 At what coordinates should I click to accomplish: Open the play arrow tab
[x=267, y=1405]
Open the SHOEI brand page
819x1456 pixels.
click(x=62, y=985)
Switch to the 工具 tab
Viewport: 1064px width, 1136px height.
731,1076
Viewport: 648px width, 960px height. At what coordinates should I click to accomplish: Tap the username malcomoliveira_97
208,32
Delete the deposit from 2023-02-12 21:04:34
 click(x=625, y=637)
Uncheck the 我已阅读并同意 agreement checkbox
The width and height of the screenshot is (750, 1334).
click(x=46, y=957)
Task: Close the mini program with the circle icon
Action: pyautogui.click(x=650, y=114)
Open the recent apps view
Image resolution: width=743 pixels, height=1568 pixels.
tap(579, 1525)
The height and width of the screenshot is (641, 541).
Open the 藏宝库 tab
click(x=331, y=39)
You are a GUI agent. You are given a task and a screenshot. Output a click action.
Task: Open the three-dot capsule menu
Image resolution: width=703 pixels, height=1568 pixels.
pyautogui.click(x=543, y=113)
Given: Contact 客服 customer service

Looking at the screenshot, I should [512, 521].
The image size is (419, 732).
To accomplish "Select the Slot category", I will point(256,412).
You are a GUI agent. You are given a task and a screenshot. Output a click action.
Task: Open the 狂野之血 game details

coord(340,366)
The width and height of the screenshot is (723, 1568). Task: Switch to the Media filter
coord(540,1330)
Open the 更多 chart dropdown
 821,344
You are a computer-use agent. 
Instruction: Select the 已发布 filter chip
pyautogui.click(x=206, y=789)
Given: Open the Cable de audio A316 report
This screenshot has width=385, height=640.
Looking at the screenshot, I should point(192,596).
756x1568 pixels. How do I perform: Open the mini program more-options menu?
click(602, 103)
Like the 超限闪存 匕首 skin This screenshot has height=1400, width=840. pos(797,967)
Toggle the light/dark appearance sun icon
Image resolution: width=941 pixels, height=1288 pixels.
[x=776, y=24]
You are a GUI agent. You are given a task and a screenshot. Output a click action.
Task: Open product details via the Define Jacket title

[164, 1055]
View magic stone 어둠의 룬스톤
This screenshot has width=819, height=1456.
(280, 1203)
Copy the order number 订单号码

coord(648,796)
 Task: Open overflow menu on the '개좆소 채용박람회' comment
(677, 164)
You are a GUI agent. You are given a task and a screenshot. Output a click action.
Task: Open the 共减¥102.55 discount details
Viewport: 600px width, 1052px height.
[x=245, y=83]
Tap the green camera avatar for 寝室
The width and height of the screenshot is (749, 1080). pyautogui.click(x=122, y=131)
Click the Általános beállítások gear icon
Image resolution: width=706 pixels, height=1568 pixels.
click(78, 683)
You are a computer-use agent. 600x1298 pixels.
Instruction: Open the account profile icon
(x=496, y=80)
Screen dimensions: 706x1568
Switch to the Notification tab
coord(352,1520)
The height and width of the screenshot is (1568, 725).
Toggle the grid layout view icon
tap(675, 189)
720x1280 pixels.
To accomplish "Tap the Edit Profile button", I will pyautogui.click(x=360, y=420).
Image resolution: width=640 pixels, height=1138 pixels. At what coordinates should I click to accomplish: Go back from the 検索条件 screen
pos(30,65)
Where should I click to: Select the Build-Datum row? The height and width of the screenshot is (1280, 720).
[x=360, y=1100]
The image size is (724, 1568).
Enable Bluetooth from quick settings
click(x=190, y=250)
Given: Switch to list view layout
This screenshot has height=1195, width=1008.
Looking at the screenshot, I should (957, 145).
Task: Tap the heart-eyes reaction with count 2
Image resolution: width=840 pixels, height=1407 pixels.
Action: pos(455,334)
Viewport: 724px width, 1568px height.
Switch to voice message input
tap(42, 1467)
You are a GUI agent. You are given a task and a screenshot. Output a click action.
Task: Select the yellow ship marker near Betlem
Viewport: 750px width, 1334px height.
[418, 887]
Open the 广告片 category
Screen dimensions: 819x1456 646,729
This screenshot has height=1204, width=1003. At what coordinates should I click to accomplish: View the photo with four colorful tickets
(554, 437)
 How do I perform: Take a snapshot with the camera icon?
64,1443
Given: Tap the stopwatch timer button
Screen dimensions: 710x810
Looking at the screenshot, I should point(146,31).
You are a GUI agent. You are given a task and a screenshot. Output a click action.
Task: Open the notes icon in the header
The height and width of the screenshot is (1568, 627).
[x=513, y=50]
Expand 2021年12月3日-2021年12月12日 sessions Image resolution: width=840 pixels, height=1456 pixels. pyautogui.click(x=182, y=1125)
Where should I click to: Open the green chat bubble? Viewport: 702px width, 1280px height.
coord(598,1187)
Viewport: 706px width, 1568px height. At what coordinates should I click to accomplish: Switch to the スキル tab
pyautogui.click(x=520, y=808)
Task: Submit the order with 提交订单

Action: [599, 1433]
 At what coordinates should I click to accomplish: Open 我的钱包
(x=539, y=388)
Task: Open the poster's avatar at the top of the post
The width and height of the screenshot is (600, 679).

### Challenge
Rewrite all of the entries above as a numbered list, one line per number, and leave out the blank lines.

### Exercise answer
1.  At what coordinates should I click to accomplish: Open the play arrow tab
2. [x=267, y=1405]
3. Open the SHOEI brand page
4. 819x1456 pixels.
5. click(x=62, y=985)
6. Switch to the 工具 tab
7. Viewport: 1064px width, 1136px height.
8. 731,1076
9. Viewport: 648px width, 960px height. At what coordinates should I click to accomplish: Tap the username malcomoliveira_97
10. 208,32
11. Delete the deposit from 2023-02-12 21:04:34
12.  click(x=625, y=637)
13. Uncheck the 我已阅读并同意 agreement checkbox
14. The width and height of the screenshot is (750, 1334).
15. click(x=46, y=957)
16. Task: Close the mini program with the circle icon
17. Action: pyautogui.click(x=650, y=114)
18. Open the recent apps view
19. Image resolution: width=743 pixels, height=1568 pixels.
20. tap(579, 1525)
21. The height and width of the screenshot is (641, 541).
22. Open the 藏宝库 tab
23. click(x=331, y=39)
24. You are a GUI agent. You are given a task and a screenshot. Output a click action.
25. Task: Open the three-dot capsule menu
26. Image resolution: width=703 pixels, height=1568 pixels.
27. pyautogui.click(x=543, y=113)
28. Given: Contact 客服 customer service
29. Looking at the screenshot, I should [512, 521].
30. The image size is (419, 732).
31. To accomplish "Select the Slot category", I will point(256,412).
32. You are a GUI agent. You are given a task and a screenshot. Output a click action.
33. Task: Open the 狂野之血 game details
34. coord(340,366)
35. The width and height of the screenshot is (723, 1568). Task: Switch to the Media filter
36. coord(540,1330)
37. Open the 更多 chart dropdown
38.  821,344
39. You are a computer-use agent. 
40. Instruction: Select the 已发布 filter chip
41. pyautogui.click(x=206, y=789)
42. Given: Open the Cable de audio A316 report
43. This screenshot has width=385, height=640.
44. Looking at the screenshot, I should point(192,596).
45. 756x1568 pixels. How do I perform: Open the mini program more-options menu?
46. click(602, 103)
47. Like the 超限闪存 匕首 skin This screenshot has height=1400, width=840. pos(797,967)
48. Toggle the light/dark appearance sun icon
49. Image resolution: width=941 pixels, height=1288 pixels.
50. [x=776, y=24]
51. You are a GUI agent. You are given a task and a screenshot. Output a click action.
52. Task: Open product details via the Define Jacket title
53. [164, 1055]
54. View magic stone 어둠의 룬스톤
55. This screenshot has width=819, height=1456.
56. (280, 1203)
57. Copy the order number 订单号码
58. coord(648,796)
59.  Task: Open overflow menu on the '개좆소 채용박람회' comment
60. (677, 164)
61. You are a GUI agent. You are given a task and a screenshot. Output a click action.
62. Task: Open the 共减¥102.55 discount details
63. Viewport: 600px width, 1052px height.
64. [x=245, y=83]
65. Tap the green camera avatar for 寝室
66. The width and height of the screenshot is (749, 1080). pyautogui.click(x=122, y=131)
67. Click the Általános beállítások gear icon
68. Image resolution: width=706 pixels, height=1568 pixels.
69. click(78, 683)
70. You are a computer-use agent. 600x1298 pixels.
71. Instruction: Open the account profile icon
72. (x=496, y=80)
73. Screen dimensions: 706x1568
74. Switch to the Notification tab
75. coord(352,1520)
76. The height and width of the screenshot is (1568, 725).
77. Toggle the grid layout view icon
78. tap(675, 189)
79. 720x1280 pixels.
80. To accomplish "Tap the Edit Profile button", I will pyautogui.click(x=360, y=420).
81. Image resolution: width=640 pixels, height=1138 pixels. At what coordinates should I click to accomplish: Go back from the 検索条件 screen
82. pos(30,65)
83. Where should I click to: Select the Build-Datum row? The height and width of the screenshot is (1280, 720).
84. [x=360, y=1100]
85. The image size is (724, 1568).
86. Enable Bluetooth from quick settings
87. click(x=190, y=250)
88. Given: Switch to list view layout
89. This screenshot has height=1195, width=1008.
90. Looking at the screenshot, I should (957, 145).
91. Task: Tap the heart-eyes reaction with count 2
92. Image resolution: width=840 pixels, height=1407 pixels.
93. Action: pos(455,334)
94. Viewport: 724px width, 1568px height.
95. Switch to voice message input
96. tap(42, 1467)
97. You are a GUI agent. You are given a task and a screenshot. Output a click action.
98. Task: Select the yellow ship marker near Betlem
99. Viewport: 750px width, 1334px height.
100. [418, 887]
101. Open the 广告片 category
102. Screen dimensions: 819x1456 646,729
103. This screenshot has height=1204, width=1003. At what coordinates should I click to accomplish: View the photo with four colorful tickets
104. (554, 437)
105.  How do I perform: Take a snapshot with the camera icon?
106. 64,1443
107. Given: Tap the stopwatch timer button
108. Screen dimensions: 710x810
109. Looking at the screenshot, I should point(146,31).
110. You are a GUI agent. You are given a task and a screenshot. Output a click action.
111. Task: Open the notes icon in the header
112. The height and width of the screenshot is (1568, 627).
113. [x=513, y=50]
114. Expand 2021年12月3日-2021年12月12日 sessions Image resolution: width=840 pixels, height=1456 pixels. pyautogui.click(x=182, y=1125)
115. Where should I click to: Open the green chat bubble? Viewport: 702px width, 1280px height.
116. coord(598,1187)
117. Viewport: 706px width, 1568px height. At what coordinates should I click to accomplish: Switch to the スキル tab
118. pyautogui.click(x=520, y=808)
119. Task: Submit the order with 提交订单
120. Action: [599, 1433]
121.  At what coordinates should I click to accomplish: Open 我的钱包
122. (x=539, y=388)
123. Task: Open the poster's avatar at the top of the post
124. The width and height of the screenshot is (600, 679).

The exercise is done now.